By Claire West
The volume of sales on the high street during the last month were lower than a year ago, surprising retailers, according to the latest CBI Quarterly Distributive Trades Survey. Orders placed by retailers with suppliers also fell, as did employment.
Although 30% of retailers said that the volume of sales rose during the first two weeks in May, 48% said they fell, giving a balance of -18%. This was a much weaker result than expected by respondents (+17%), and was the lowest balance since March 2009 (-44%).
The major sub-sectors which saw the sharpest year-on-year fall in sales were: chemists, durable household goods and hardware, china and DIY; while clothing sales were also down after three months of continuous growth.
The balance for the underlying trend, the three-month moving average of sales volumes, was +3%, indicating little movement in sales and reflecting the positive figures in the previous two months.
Retailers are also negative about next month, with a balance of -15% indicating that another fall in volume of sales is expected.
Employment in the retail sector, which features in the longer, quarterly CBI survey, continued to fall in May compared with a year ago (balance of -20%).
The survey also showed that price inflation continued to rise. 54% of retailers said average selling prices rose, and 5% said they fell giving a balance of +49%.
In a sign that conditions in the retail sector remain challenging, a net 5% of firms expect the overall business situation to deteriorate over the next three months.
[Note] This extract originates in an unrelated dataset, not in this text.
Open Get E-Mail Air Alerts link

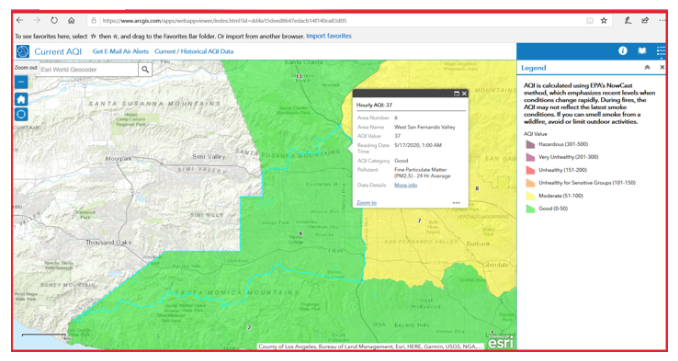pos(121,51)
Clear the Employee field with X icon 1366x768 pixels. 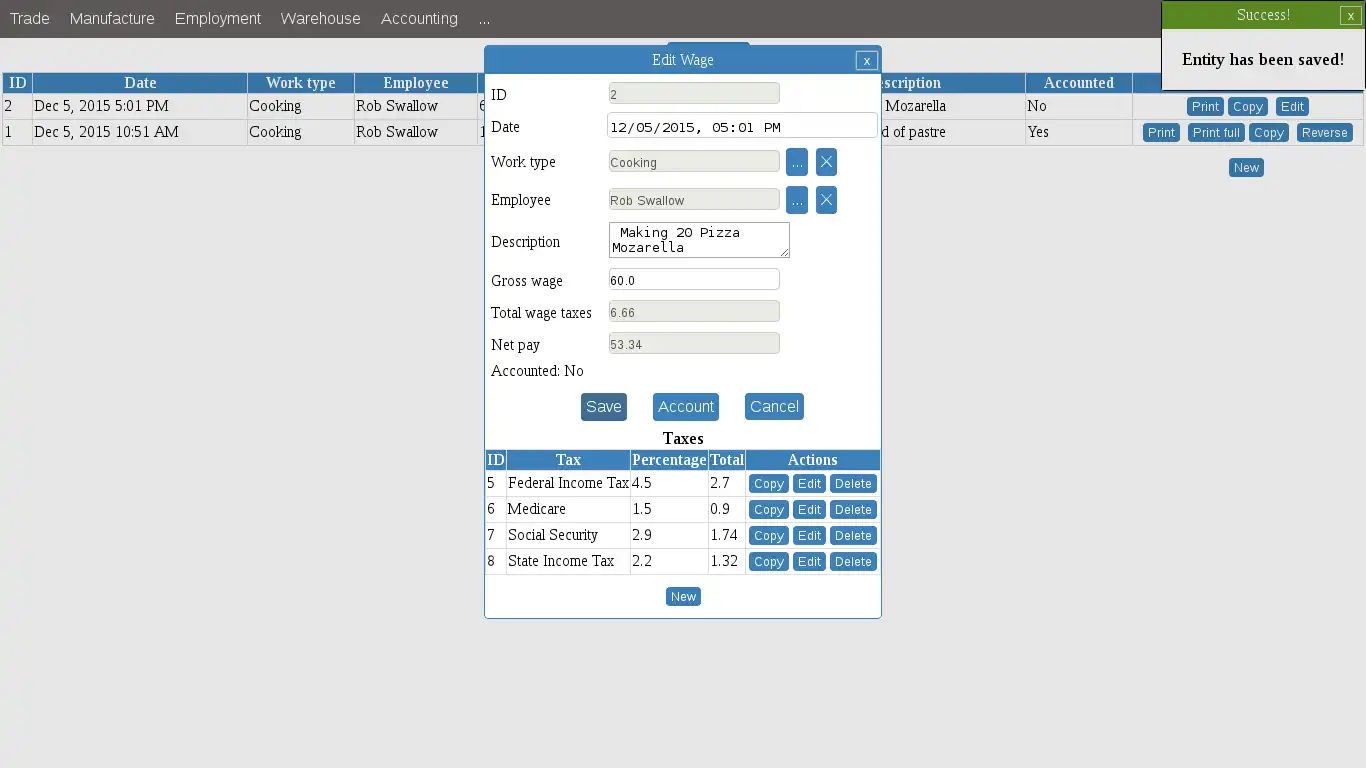826,200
The survey was conducted between 27th April and 12th May, and also covers wholesaling, where sales volumes continued to grow. 41% of wholesalers said that sales rose, while 22% said they fell, giving a rounded balance of +20 per cent, which was not quite as strong as expected (+42%). Wholesalers predict volumes next month will be broadly unchanged on last year (a balance of +3%).
However, employment in wholesaling fell sharply, with a balance of -53% reporting a year-on-year decline in May.
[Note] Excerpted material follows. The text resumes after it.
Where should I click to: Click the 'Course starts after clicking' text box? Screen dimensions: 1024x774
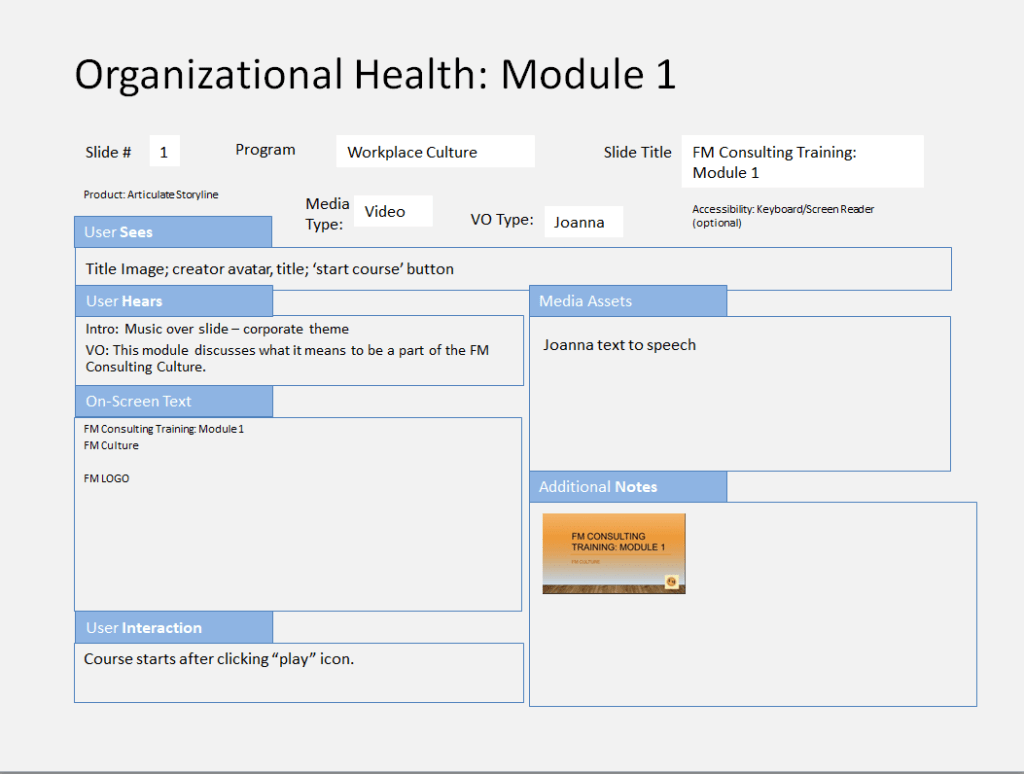[x=298, y=672]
Ian McCafferty, CBI Chief Economic Adviser, said:
“These retail sales figures for the early part of May are clearly disappointing, with many sectors failing to achieve higher sales than a year ago.
”Unseasonal poor weather at the start of the month is likely to have dented clothing sales, while some signs of slowing momentum in the housing market may help to account for the renewed weakness in sales of big-ticket items and other household goods.
“Retail conditions look to remain fragile however, as another year-on-year fall in sales is expected in June.
“It appears that shoppers are feeling the pinch again and are being cautious with their purchases, given the squeeze to real incomes from higher prices and only a modest rise in average pay.”
Among motor traders business was better than expected in May, with the volume of sales rising (a balance of +23%), compared with an expected fall (-44%). There were particularly strong sales of parts and accessories with all respondents reporting a rise. In contrast, sales of vehicles saw only marginal growth (a balance of +5%).